> **WHAT TO PRODUCE**
Copy out every line of text from each of the items below word for word, and leave the pictures out of your answer.

> **DATA EXCERPTS**
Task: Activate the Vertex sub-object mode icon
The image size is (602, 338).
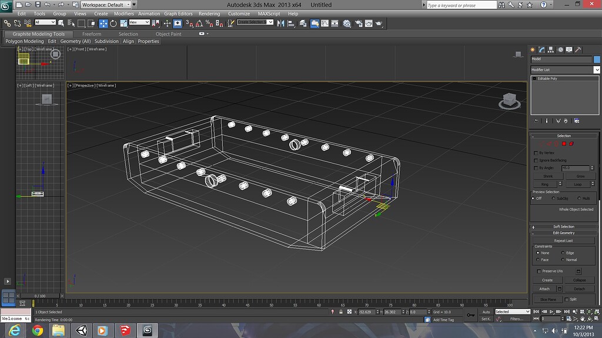Action: (x=543, y=143)
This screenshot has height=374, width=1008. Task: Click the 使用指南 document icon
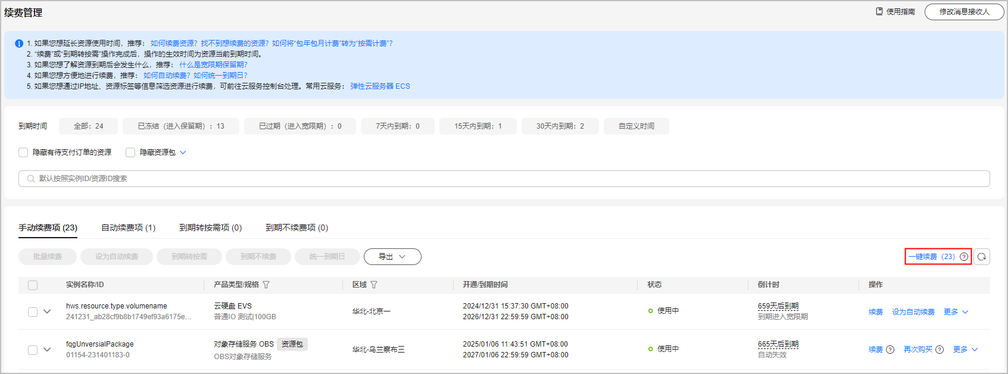879,11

> **OUTPUT FOR THIS EXERCISE**
Task: Activate the Vertex sub-object mode icon
The image size is (602, 338).
Action: (x=543, y=143)
This screenshot has height=374, width=1008. Task: Click the 使用指南 document icon
879,11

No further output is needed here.